Source:
──────────

Cornerstone: Occupational Radiation Safety

The inspector reviewed licensee documents from October 1, 2006, through March 31, 2007. The review included corrective action documentation that identified occurrences in locked high radiation areas (as defined in the licensees TSs), very high radiation areas (as defined in 10 CFR 20.1003), and unplanned personnel exposures (as defined in NEI 99-02, Revision 4). Additional records reviewed included ALARA records and whole body counts of selected individual exposures. The inspector interviewed licensee personnel that were accountable for collecting and evaluating the PI data. In addition, the inspector toured plant areas to verify that high radiation, locked high radiation, and very high radiation areas were properly controlled. Performance indicator definitions and guidance contained in NEI 99-02, Revision 4, were used to verify the basis in reporting for each data element.

  • Occupational Exposure Control Effectiveness The inspector completed the required one sample.

Cornerstone: Public Radiation Safety

The inspector reviewed licensee documents from October 1, 2006, through March 31, 2007. Licensee records reviewed included corrective action documentation that identified occurrences for liquid or gaseous effluent releases that exceeded PI thresholds and those reported to the NRC. The inspector interviewed licensee personnel that were accountable for collecting and evaluating the PI data. Performance indicator definitions and guidance contained in NEI 99-02, Revision 4, were used to verify the basis in reporting for each data element.

  • Radiological Effluent Technical Specification/Offsite Dose Calculation Manual Radiological Effluent Occurrences The inspector completed the required one sample.

b. Findings

No findings of significance were identified.

4OA2 Identification and Resolution of Problems

.1 Routine Review of Identification and Resolution of Problems

The inspectors performed a daily screening of items entered into the licensees CAP.

──────────

Data rows:
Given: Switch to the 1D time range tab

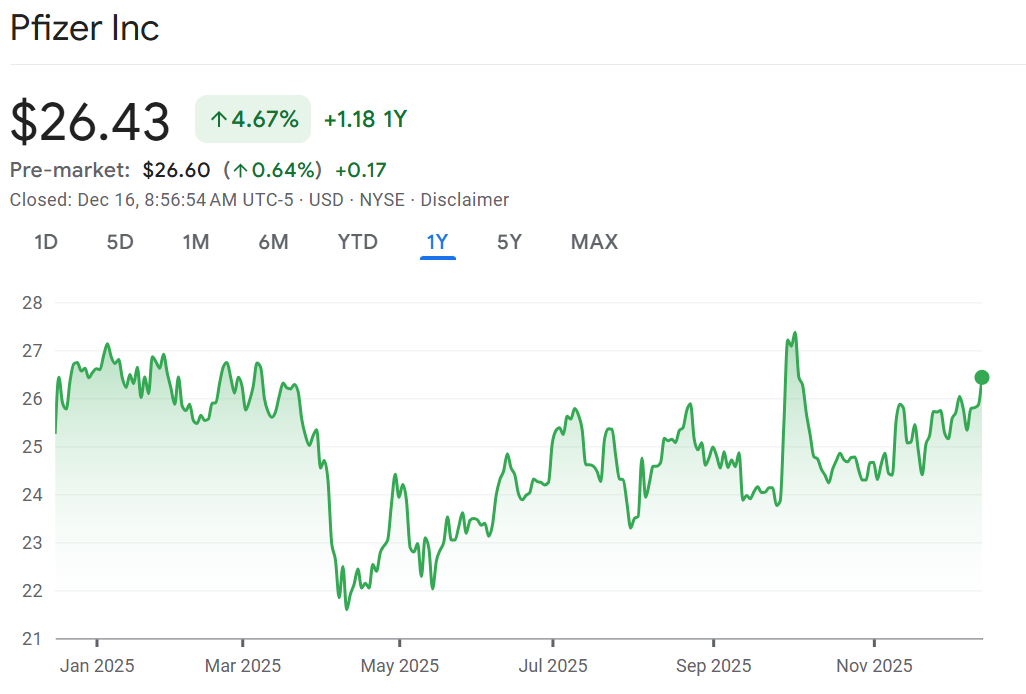Looking at the screenshot, I should (46, 242).
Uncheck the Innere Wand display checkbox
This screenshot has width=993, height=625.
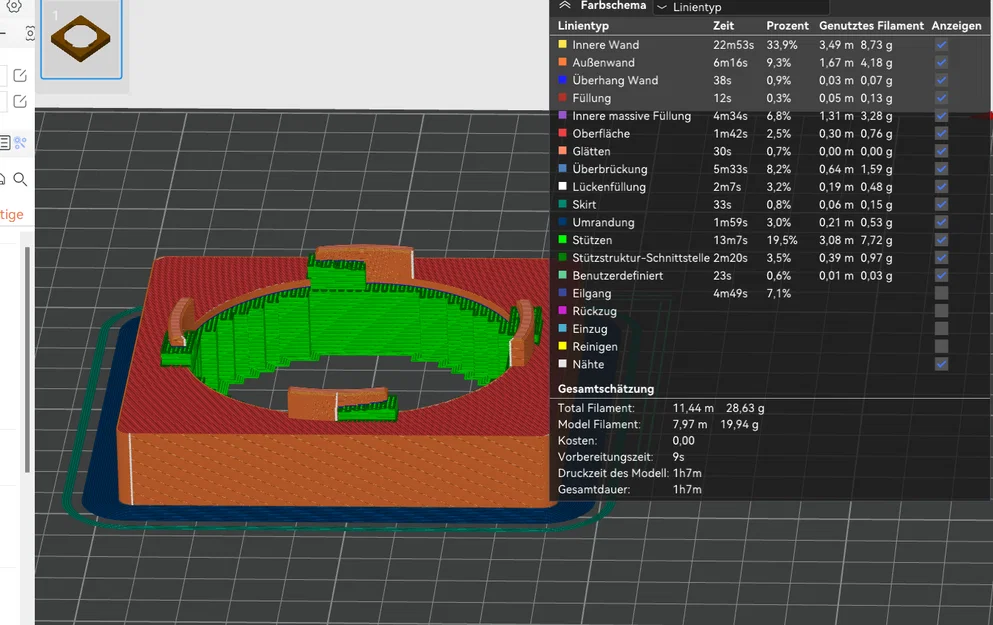click(x=941, y=45)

──────────

Goals:
[1] Reproduce the section of the inspection report that starts at the words "4OA2 Identification and" and ends after "the licensees CAP.".
[2] According to the inspection report, what guidance did the inspector use to verify the basis in reporting for each data element?
[3] Under the Occupational Radiation Safety cornerstone in the inspection report, list each category of occurrence that the corrective action documentation identified.

Outputs by task:
[1]
4OA2 Identification and Resolution of Problems

.1 Routine Review of Identification and Resolution of Problems

The inspectors performed a daily screening of items entered into the licensees CAP.

[2] Performance indicator definitions and guidance in NEI 99-02, Revision 4.

[3]
- Occurrences in locked high radiation areas (as defined in the licensee's TSs)
- Occurrences in very high radiation areas (as defined in 10 CFR 20.1003)
- Unplanned personnel exposures (as defined in NEI 99-02, Revision 4)